■ EXTRACTED MATERIAL
====
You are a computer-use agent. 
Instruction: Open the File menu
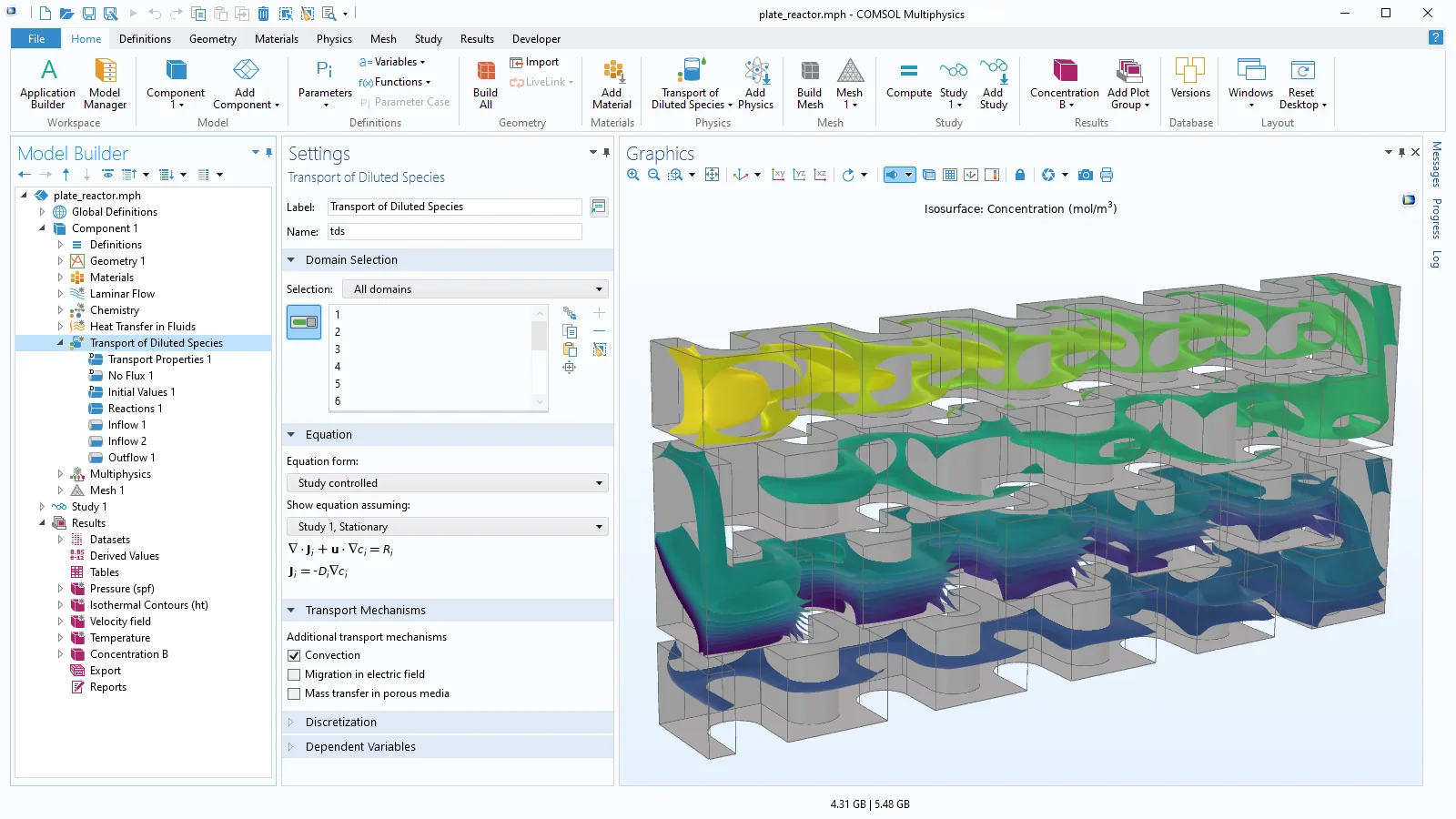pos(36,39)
====
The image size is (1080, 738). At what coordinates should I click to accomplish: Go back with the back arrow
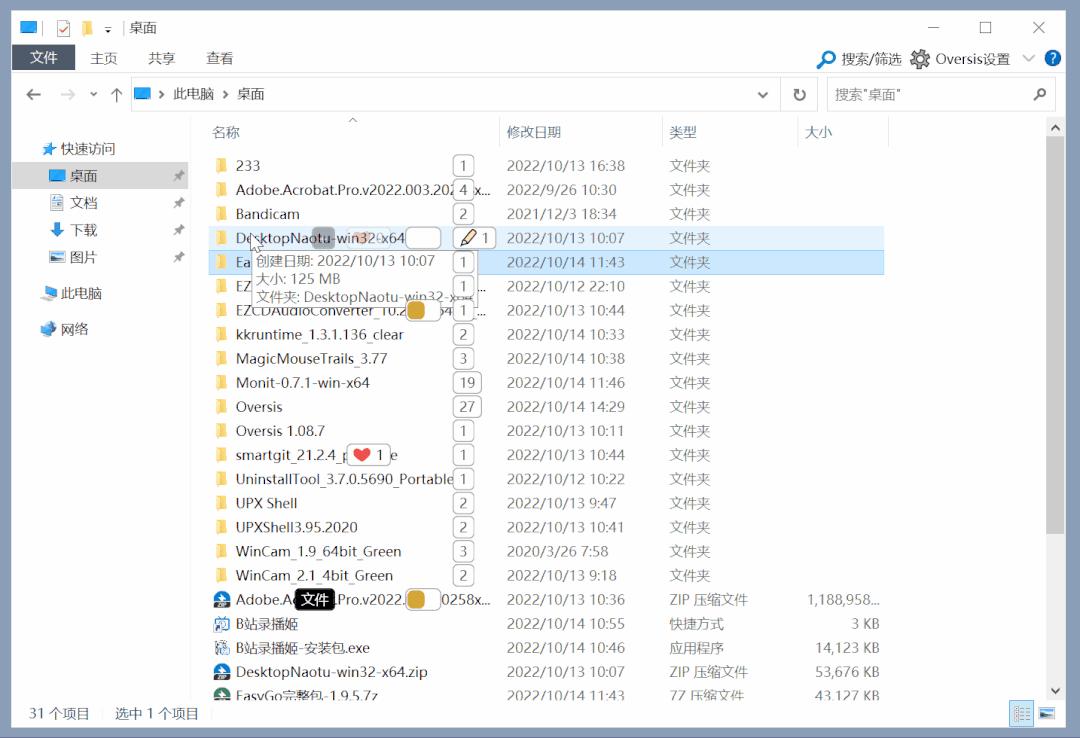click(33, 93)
====
Express the data from the line containing "The image size" up to and including the line containing "click(33, 93)" as a JSON list of strings, one string per line, with blank lines omitted. Leave the pictures out of the answer.

■ REPLY
[
  "The image size is (1080, 738). At what coordinates should I click to accomplish: Go back with the back arrow",
  "click(33, 93)"
]